For over 50 years Rabbi Brovender has taught thousands of students from all around the world. This week we introduce you to Rabbi Michael Sunshine. After receiving semicha through Yeshivat Hamivtar, Rabbi Sunshine worked at a shul in San Antonio, TX, for four years and then ran the Jewish Student Connection (JSC) in Denver, CO, for 8 years. JSC runs clubs in public high schools helping teens develop and deepen their Jewish identities and their connection with Israel. Rabbi Sunshine currently works at amhsi.org and lives in Ra’anana, Israel with his wife and children.

How did you meet Rabbi Brovender?
The first time I met Rabbi Brovender was when he came to the University of Pennsylvania campus. I had heard of Rabbi Brovender and his yeshiva years earlier when many of my friends learned at Hamivtar between high school and college. But when Rabbi Brovender visited UPenn I remember he gave a shiur on Birkat Hamazon and the analytical way in which he broke down each bracha and explained it.
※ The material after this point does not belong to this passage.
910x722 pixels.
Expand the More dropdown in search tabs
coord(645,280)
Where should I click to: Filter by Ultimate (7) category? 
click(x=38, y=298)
What do you find most important or striking about the “Brovender Method” – his unique way of teaching?
Rabbi Brovender’s methodology, as I see it, comes down to an honest and analytical approach of whatever source you’re learning. It means paying attention to the specifics and nuance of language, and working to understand what is actually being said, as opposed to what you think, or want the text to say. I think Rabbi Brovender’s method stems from an approach based on humility where you put yourself and your ego to the side, and try to figure out what the Gemara, or the Shulchan Aruch, or the Sfas Emes is actually trying to say to us.
When it comes to Torah learning, what were you most drawn to after learning with Rabbi Brovender?
From my years as a talmid of Rabbi Brovender, I understood that, for me at least, that to be a well-rounded and committed Jew I would need to learn or to be able and open to learn Torah from all different angles.
What lesson or specific Torah that you learned from Rabbi Brovender, do you keep coming back to or carry with you wherever you go?
I don’t think of it as a time period of “after learning with Rabbi Brovender.” When I left the yeshiva to go work in the States, I remember feeling an acute sadness of not being able to learn every day with the rebbeim in the yeshiva. I had a feeling of shleimut, of wholeness, which at the time I felt I was putting aside.
Then, in my first few months in San Antonio when I would prepare shiurim I realized I had actually taken the yeshiva with me. Besides the ideas I learned and knowledge I gained in the yeshiva, I realized that I was taking with me the methodology of learning and ability to open up a sefer, whether a Gemara, a Rashi, or a Rambam, and learn it with the skills I developed in the yeshiva.
To go a step deeper, from my time learning with Rabbi Brovender I learned that as a Jew there is a unique position we have in the world and by learning the Torah and doing mitzvot we infuse the world with kedusha – transforming something from the way it is to the way it can be. Bringing out its potential.
I often come back to the belief that Rabbi Brovender has instilled in his talmidim the confidence to accomplish great things. At the times when I am uncertain of my abilities, I remember that Rabbi Brovender asked me to teach his shiur for a short period of time when he was overseas. At first I was shocked, and then I understood that if he thought I could do it, then I could.
But there is one specific Torah that I think about, especially during the Yamim Noraim. During Elul 5756 (1996), Rabbi Brovender taught a Torah of Rebbe Nachman. Rebbe Nachman explained that during Elul and the Yamim Noraim one can be uplifted to great heights and attain a significant connection with God.
While it is impossible for that intense spirituality to be maintained throughout the whole year, one’s moments of Dveikut during the year should not be fleeting.
Rather, when we leave the intense embrace of God that we find during the Yamim Noraim, we should be changed, like the imprint left on clay by the king’s signet ring. When we start the new year, we, in fact, will be different than we were just days before.